Help on built-in function format:

format(...) method of builtins.str instance
    S.format(*args, **kwargs) -> str
    
    Return a formatted version of S, using substitutions from args and kwargs.
    The substitutions are identified by braces ('{' and '}').



In [79]:
#Example 1:
age = 51;    name="Arif Butt"

print("Mr. {0}, you are {1} years old." .format(name, age))

Mr. Arif Butt, you are 51 years old.


In [83]:
#Example 2:
name="Hadeed Butt"
cost = 100
discount = .2
bill = cost - cost * discount

print("Mr. {0}, your total cost is {1}, percentage discount is {2}, and bill is {3}" 
      . format(name, cost, discount, bill))

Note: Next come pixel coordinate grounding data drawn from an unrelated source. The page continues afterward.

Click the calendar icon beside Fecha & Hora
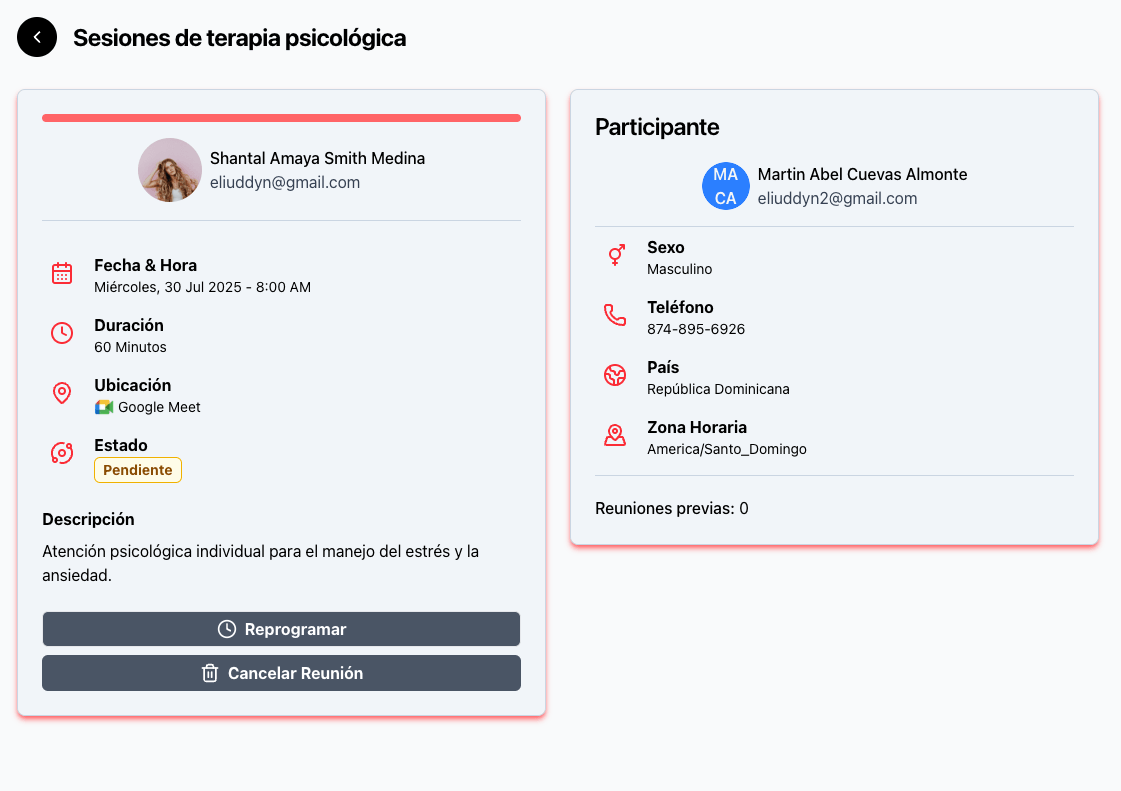The height and width of the screenshot is (791, 1121). coord(62,273)
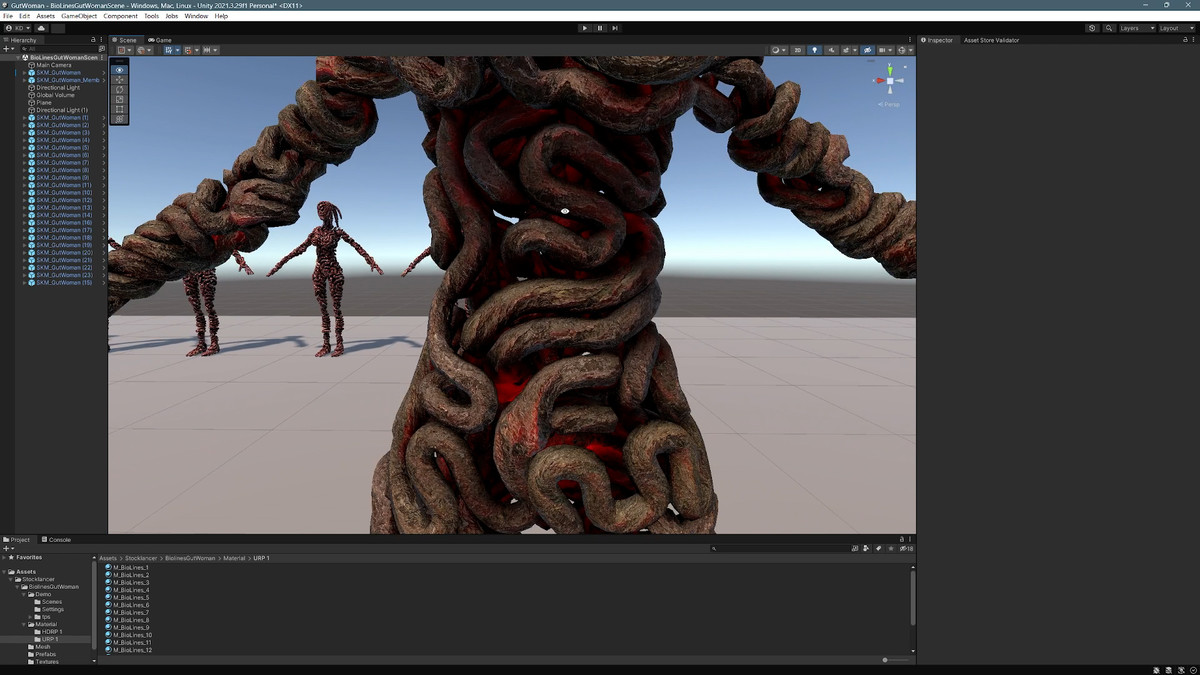Viewport: 1200px width, 675px height.
Task: Open the Console tab
Action: tap(58, 539)
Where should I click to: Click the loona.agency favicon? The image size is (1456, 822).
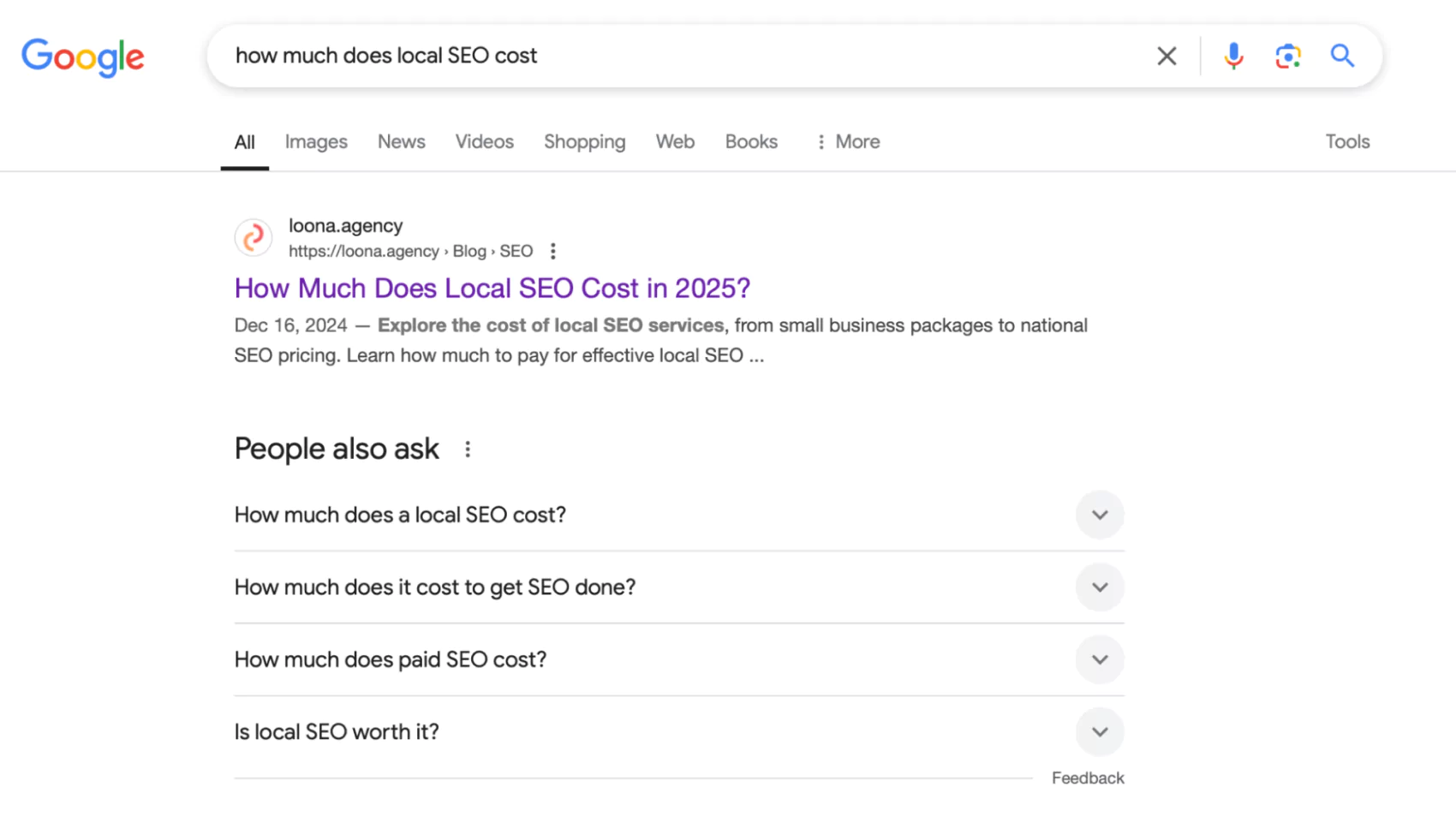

Mr. Hadeed Butt, your total cost is 100, percentage discount is 0.2, and bill is 80.0


### Comparing two strings using `is` operator and `==` operator

In [84]:
# Let us check out the IDs of the following two variables. Like numbers type of variable, 
# they are same as both a and b refers to the same memory location containing string 'hello'
a = 'hello'
b = 'hello'
id(a), id(b)

(140414932089968, 140414932089968)

In [92]:
# in case of strings, both a and b refers to the same memory location containing string 'hello'
a = 'hello'
b = 'hello'

# The `is` operator checks the memory address of two strings 
print (a is b) 
# The `==` operator checks the contents of two strings
print (a == b) 



print(a is not b)
print (a != b)

True
True
False
False


In [93]:
# both x and y refers to two different memory locations containing string 'hello'
x = 'hello'
y = 'bye'

# The `is` operator checks the memory address of two strings 
print (x is y) 
# The `==` operator checks the contents of two strings
print (x == y) 



print(x is not y)
print (x != y)

False
False
True
True


### String Membership test using `in` operator

In [17]:
'a' in 'DataScience'

True

In [18]:
'th' not in 'python'

False

## Check your Concepts

Try answering the following questions to test your understanding of the topics covered in this notebook:

1. What are the container types available in Python?
2. What kind of data does the String data type represent?
3. What are the different ways of creating strings in Python?
4. What is the difference between strings created using single quotes, i.e. `'` and `'` vs. those created using double quotes, i.e. `"` and `"`?
5. How do you create multi-line strings in Python?
6. What is the newline character, `\n`?
7. What are escaped characters? How are they useful?
8. How do you check the length of a string?
9. How do you convert a string into a list of characters?
10. How do you access a specific character from a string?
11. How do you access a range of characters from a string?
12. How do you check if a specific character occurs in a string?
13. How do you check if a smaller string occurs within a bigger string?
14. How do you join two or more strings?
15. What are "methods" in Python? How are they different from functions?
16. What do the `.count`, `.isalnum` and `.isalpha` methods on strings do?
17. How do you replace a specific part of a string with something else?
18. How do you split the string "Sun,Mon,Tue,Wed,Thu,Fri,Sat" into a list of days?
19. How do you remove whitespace from the beginning and end of a string?
20. What is the string `.format` method used for? Can you give an example?
21. What are the benefits of using the `.format` method instead of string concatenation?
22. How do you convert a value of another type to a string?
23. How do you check if two strings have the same value?
24. Where can you find the list of all the methods supported by strings?